Die Abgrenzung zwischen Leib und Geist beginnt zu verschwimmen. In einer gewissen
Weise können wir vom Standpunkt der Initiation aus gesehen als »behindert« bezeichnet werden – wie die vorher erwähnten Seelenpflegebedürftigen. Aber noch schlimmer oder schöner
je nach innerer Verfasstheit: Es gibt vor dieser
ICH-Geburt weder Leib noch Geist! Beide entwickeln sich in einem langen Geburtsvorgang
über die drei Stufen des Geistselbst (Mani),
des Lebensgeists (Buddhi) und des Geistesmenschen (Atma) parallel.
Die Geburt des ICH und seiner Leiblichkeit
ist ein schwindelerregender Akt – und wird deshalb nur von wenigen gewagt und vollbracht.
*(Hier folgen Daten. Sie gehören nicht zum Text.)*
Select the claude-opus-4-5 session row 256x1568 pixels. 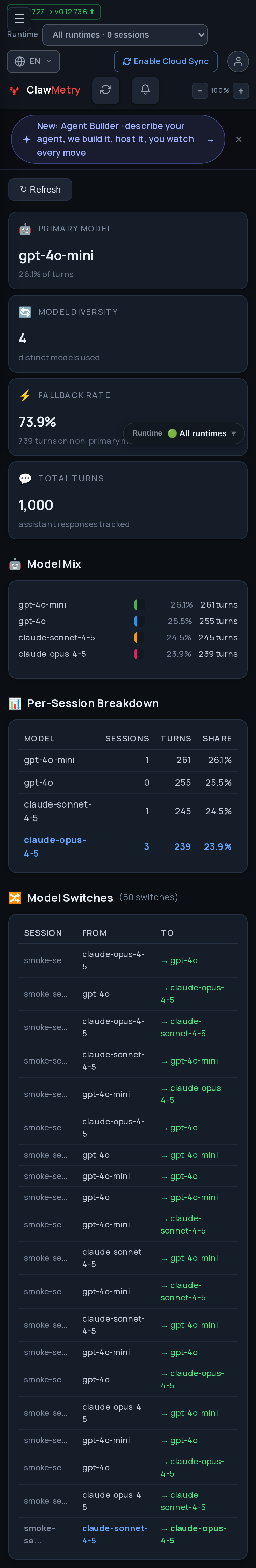click(128, 846)
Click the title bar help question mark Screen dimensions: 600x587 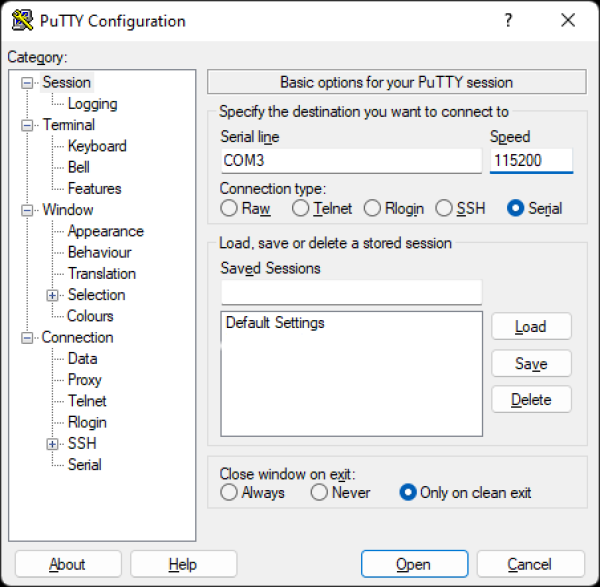point(508,21)
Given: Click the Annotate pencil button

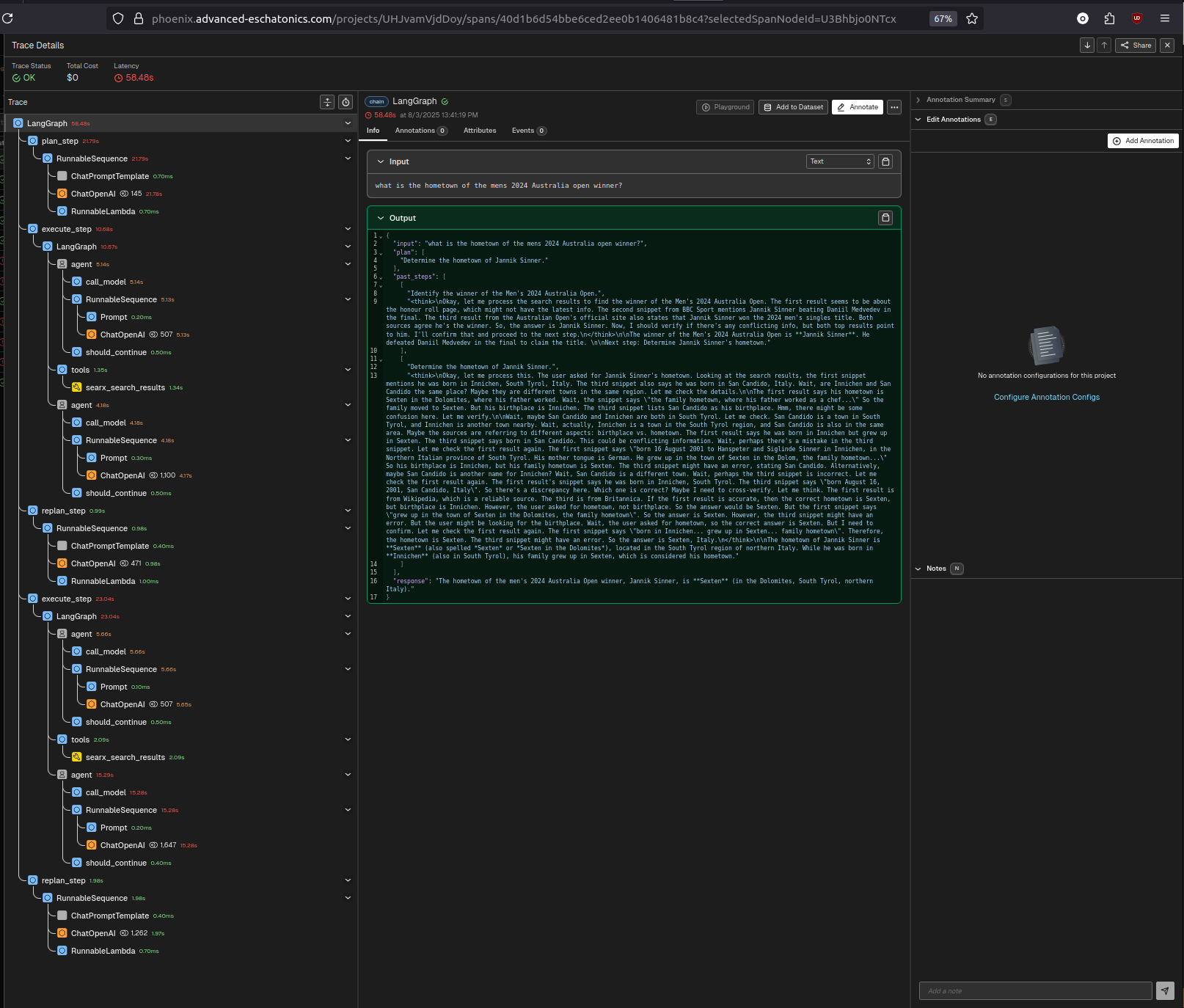Looking at the screenshot, I should point(857,106).

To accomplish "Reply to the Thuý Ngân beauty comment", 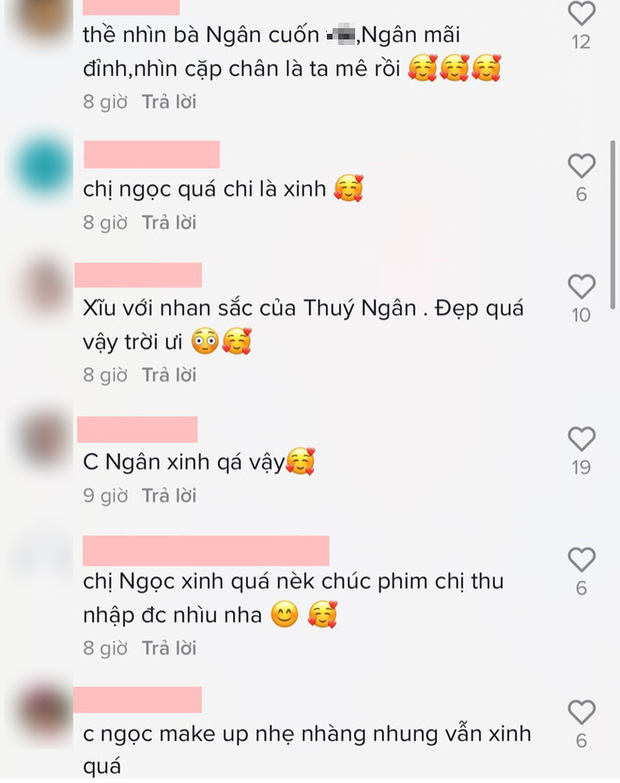I will point(169,375).
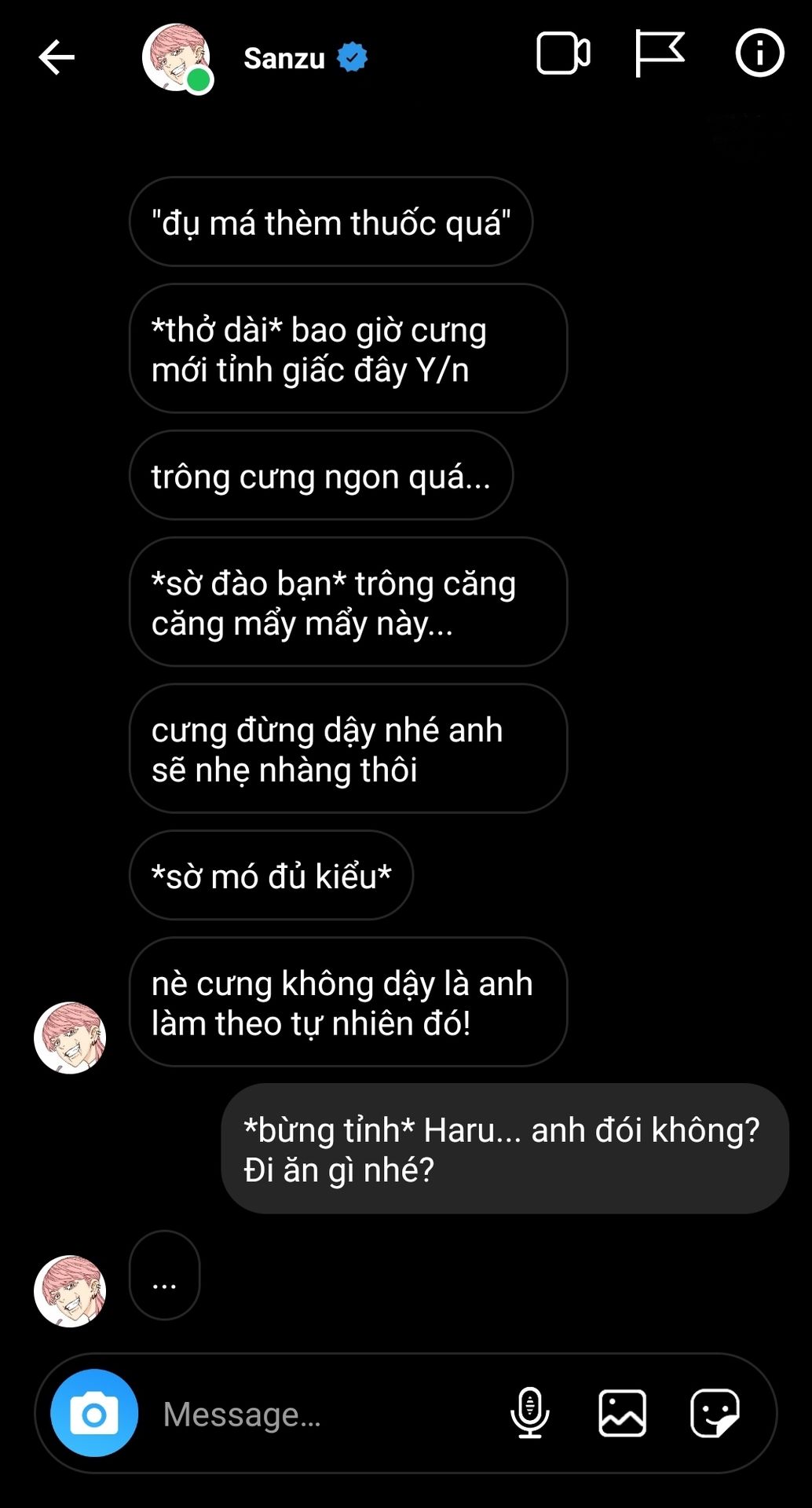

Ohne Zweifel ist sie die erste wirkliche Schöpfung des Menschen selbst – als Medium, Leib
und Geist.
Wie im Fall des seelenpflegebedürftigen
Menschen kann niemand außer mir selber diese Geburt beobachten und erleben – wie die
Geschichte einer buddhistischen Einweihung
erzählt, bleibt ein Reisbauer auch nach der Initiation ein Reisbauer.
Wir haben mit einer Epistemologie des LeiblichWerdens des Geistigen begonnen und sind bei
deren Ontologie gelandet. Das Geburtsdrama –
so ein vielleicht gewagter Schluss – wurde zum
ersten Mal vom ersten wahren Menschen, dem
Menschheitsrepräsentanten, Christus vollzogen. Diese Tatsache sollte uns bescheiden, ehrfurchts- und hingebungsvoll werden lassen,
aber nicht vom unentwegten Versuch, sie zu
vollziehen, abhalten. Hier liegt unsere eigentlichste Aufgabe!